[Data for processing]:

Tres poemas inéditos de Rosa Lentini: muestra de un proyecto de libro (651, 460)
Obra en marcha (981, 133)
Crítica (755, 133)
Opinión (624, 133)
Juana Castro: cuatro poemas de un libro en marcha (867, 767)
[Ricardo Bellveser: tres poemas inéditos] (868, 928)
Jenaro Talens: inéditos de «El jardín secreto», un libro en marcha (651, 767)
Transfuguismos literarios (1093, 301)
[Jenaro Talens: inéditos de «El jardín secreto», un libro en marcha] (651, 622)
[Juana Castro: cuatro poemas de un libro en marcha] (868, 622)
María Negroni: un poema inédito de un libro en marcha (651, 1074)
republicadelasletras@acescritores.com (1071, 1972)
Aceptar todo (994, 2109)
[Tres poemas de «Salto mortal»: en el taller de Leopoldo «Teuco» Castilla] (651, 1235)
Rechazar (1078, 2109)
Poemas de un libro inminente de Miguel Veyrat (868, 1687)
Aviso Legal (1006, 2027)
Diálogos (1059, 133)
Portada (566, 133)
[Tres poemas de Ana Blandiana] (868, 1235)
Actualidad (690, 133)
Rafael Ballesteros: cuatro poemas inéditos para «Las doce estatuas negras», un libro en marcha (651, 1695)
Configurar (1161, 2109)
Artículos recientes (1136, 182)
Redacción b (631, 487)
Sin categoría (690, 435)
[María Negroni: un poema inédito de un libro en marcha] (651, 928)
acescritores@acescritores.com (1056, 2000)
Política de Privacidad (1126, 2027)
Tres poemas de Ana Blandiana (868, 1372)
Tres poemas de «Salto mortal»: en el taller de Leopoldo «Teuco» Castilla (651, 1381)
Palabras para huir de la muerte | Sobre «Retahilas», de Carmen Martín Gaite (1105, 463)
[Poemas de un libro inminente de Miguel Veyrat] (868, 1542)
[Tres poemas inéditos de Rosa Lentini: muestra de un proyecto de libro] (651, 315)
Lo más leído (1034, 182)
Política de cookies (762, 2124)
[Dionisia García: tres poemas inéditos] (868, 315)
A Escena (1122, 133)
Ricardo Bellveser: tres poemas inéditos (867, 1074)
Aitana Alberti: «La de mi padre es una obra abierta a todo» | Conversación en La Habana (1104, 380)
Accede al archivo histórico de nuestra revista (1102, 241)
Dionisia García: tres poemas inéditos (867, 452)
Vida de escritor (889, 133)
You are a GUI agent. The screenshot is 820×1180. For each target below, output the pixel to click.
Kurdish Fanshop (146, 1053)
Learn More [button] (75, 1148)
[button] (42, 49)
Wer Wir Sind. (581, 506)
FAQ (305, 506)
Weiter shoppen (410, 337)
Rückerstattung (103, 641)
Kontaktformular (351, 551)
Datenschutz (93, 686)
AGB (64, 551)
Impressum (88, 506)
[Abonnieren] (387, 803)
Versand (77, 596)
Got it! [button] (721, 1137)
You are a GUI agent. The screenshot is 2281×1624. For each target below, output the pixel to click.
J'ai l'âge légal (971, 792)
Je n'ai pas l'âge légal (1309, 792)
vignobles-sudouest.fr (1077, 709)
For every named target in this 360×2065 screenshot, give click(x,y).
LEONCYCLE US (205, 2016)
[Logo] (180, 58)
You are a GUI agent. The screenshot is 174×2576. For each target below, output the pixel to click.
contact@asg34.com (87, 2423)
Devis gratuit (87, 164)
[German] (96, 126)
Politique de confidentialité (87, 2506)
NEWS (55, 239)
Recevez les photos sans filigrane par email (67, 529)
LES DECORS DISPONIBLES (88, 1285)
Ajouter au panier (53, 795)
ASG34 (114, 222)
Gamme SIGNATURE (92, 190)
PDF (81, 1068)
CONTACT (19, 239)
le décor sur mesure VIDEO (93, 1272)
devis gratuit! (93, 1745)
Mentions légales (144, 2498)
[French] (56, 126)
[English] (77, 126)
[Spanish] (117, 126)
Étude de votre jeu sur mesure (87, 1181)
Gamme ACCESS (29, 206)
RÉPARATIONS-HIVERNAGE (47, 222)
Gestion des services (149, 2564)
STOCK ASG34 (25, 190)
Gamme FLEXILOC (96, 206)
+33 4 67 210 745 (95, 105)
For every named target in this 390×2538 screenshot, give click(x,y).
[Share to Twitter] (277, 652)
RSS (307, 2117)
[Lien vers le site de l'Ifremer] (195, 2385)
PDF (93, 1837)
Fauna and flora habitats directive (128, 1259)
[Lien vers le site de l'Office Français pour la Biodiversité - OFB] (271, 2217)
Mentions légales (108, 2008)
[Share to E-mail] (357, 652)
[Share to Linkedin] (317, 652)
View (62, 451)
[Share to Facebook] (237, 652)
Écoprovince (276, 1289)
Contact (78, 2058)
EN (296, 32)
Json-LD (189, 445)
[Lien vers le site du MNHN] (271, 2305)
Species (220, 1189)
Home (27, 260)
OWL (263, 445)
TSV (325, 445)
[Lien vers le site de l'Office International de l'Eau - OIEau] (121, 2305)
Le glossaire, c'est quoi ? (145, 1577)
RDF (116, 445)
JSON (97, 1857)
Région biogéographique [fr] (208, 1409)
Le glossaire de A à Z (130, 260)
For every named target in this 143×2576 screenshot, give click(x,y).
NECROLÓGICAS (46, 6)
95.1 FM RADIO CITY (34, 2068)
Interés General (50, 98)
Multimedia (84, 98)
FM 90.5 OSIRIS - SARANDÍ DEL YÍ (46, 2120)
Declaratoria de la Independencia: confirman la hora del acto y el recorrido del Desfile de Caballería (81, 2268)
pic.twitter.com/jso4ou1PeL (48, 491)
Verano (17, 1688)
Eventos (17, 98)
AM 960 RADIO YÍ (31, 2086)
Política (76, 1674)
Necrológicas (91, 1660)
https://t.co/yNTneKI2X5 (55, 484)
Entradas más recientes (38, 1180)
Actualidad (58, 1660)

[Work instruction]: Set down, unchanged, only those lines above that fall between the line with "JSON (97, 1857)" and the line with "Necrológicas (91, 1660)", the two end lines included.

[Reply]:
JSON (97, 1857)
Région biogéographique [fr] (208, 1409)
Le glossaire de A à Z (130, 260)
For every named target in this 143×2576 screenshot, give click(x,y).
NECROLÓGICAS (46, 6)
95.1 FM RADIO CITY (34, 2068)
Interés General (50, 98)
Multimedia (84, 98)
FM 90.5 OSIRIS - SARANDÍ DEL YÍ (46, 2120)
Declaratoria de la Independencia: confirman la hora del acto y el recorrido del Desfile de Caballería (81, 2268)
pic.twitter.com/jso4ou1PeL (48, 491)
Verano (17, 1688)
Eventos (17, 98)
AM 960 RADIO YÍ (31, 2086)
Política (76, 1674)
Necrológicas (91, 1660)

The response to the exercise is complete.